La Turchia continua a far affluire le proprie colonne corazzate verso il confine con la Siria, nella zona di Reyhanlı, non lontano dalla città di Idlib, teatro di scontri tra l'esercito regolare di Damasco e le sacche di resistenza dei gruppi terroristici.

A renderlo noto è l'agenzia turca Anadolu, specificando che tali manovre sono volte a rafforzare le forze stanziate lungo la frontiera.

Nelle scorse ore, tuttavia, il presidente turco Recep Tayyip Erdogan aveva dichiarato che in caso di mancata normalizzazione della situazione a Idlib, Ankara potrebbe ricorrere all'uso della forza.

Il convoglio militare è composto da camion cisterna, carri armati e altri veicoli corazzati: inoltre al confine siriano-turco sono stati inviati anche 15 mezzi che trasportano barricate di cemento armato e pannelli protettivi antiproiettile. 

La situazione nella provincia di Idlib

In adempienza agli accordi raggiunti nel maggio 2017 da Turchia, Russia e Iran in Siria sono state create quattro diverse zone di de-escalation, tre delle quali sono passate nel 2018 sotto il diretto controllo di Damasco.

L'ultima di esse, invece, situata proprio in corrispondenza della provincia di Idlib, rimane al di fuori del controllo del governo di Bashar al-Assad ed è covo di diversi gruppi terroristi.

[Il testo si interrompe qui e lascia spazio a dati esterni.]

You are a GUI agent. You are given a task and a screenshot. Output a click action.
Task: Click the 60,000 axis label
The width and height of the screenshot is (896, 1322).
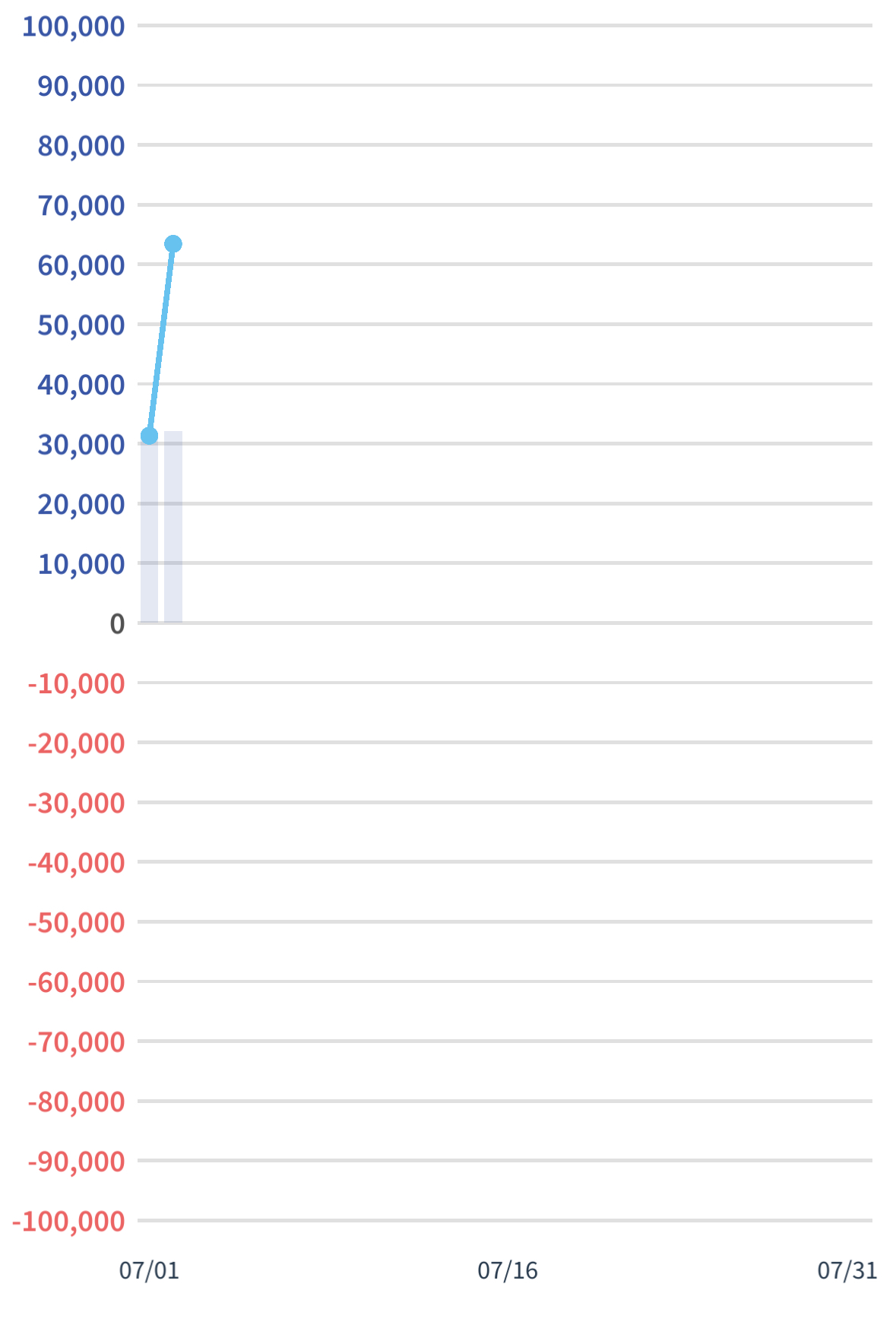(x=81, y=265)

L'esercito siriano ha iniziato una nuova serie di operazioni militari ad Idlib, l'ultima roccaforte dei militanti terroristi in Siria, alla fine dello scorso anno. Damasco ha dichiarato che liberare l'area è essenziale per porre fine alla guerra civile.

Il 28 gennaio le truppe siriane hanno ripreso il controllo su Maarat al-Numan, centro strategico nella provincia di Idlib, secondo quanto riferito da una fonte militare siriana.